The Public Service Commission had previously fined Charter $2 million for failing to meet the broadband deadlines and voted Friday to force the company to forfeit $1 million in credit that was approved as part of the merger. Because of these misdeeds, the New York State Public Service Commission warned Charter that it could face franchise revocation in the state and additional penalties.
As a result of today's vote, "Charter is ordered to file within 60 days a plan with the Commission to ensure an orderly transition to a successor provider (s)", the PSC's announcement said.
"Charter's repeated failures to serve New Yorkers and honor its commitments are well documented and are only getting worse", Commission Chair John Rhodes said in a statement. In order for the deal to be approved, Charter had to make several promises to New York State, but two years later, state officials are underwhelmed with the progress that the merged company has made on all fronts.
Charter has engaged in "purposeful obfuscation" of its performance and compliance obligations, the commission said. New York Gov.
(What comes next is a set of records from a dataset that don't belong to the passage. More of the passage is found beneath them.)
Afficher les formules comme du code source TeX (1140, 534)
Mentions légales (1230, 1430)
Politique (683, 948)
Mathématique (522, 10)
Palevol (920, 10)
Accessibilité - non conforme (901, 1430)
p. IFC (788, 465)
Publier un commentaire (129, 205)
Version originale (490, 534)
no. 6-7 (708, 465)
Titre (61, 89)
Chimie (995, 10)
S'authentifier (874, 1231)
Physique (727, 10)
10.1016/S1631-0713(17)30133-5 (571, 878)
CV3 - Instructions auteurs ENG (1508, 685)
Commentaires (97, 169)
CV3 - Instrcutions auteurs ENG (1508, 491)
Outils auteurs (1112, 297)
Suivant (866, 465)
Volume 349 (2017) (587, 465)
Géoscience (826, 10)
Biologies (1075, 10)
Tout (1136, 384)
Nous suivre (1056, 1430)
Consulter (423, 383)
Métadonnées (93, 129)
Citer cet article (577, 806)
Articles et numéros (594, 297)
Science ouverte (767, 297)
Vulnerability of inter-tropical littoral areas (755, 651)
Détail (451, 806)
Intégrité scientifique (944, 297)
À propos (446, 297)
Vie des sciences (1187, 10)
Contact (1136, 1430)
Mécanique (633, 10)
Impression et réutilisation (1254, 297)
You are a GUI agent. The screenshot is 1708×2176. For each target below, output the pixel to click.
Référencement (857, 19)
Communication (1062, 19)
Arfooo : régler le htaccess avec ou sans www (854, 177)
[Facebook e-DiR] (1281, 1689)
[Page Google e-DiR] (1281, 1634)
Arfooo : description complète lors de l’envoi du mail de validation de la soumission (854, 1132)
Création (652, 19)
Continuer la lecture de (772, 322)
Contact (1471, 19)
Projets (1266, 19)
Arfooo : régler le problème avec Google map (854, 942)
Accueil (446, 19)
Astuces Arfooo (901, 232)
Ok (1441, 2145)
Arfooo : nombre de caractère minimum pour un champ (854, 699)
Andrew M. Cuomo (D) has not shied away from criticizing Charter for its delays; in May, he foreshadowed regulators' decision by saying the public service commission had initiated "legal action" against the company.
"Charter opted to include addresses. that were neither unserved or underserved, including addresses in densely populated areas", he said.
Charter says it has extended broadband service to 86,000 homes and businesses.
In a statement, Charter spokesman Andrew Russell suggested the commission's actions were being politically motivated but did reveal what the company's next step would be.
Today in a move many didn't think would happen NY ordered Chater to leave the state.
James Alesi, a former state senator from the Rochester area who sits on the commission, characterized the orders as hard but necessary steps.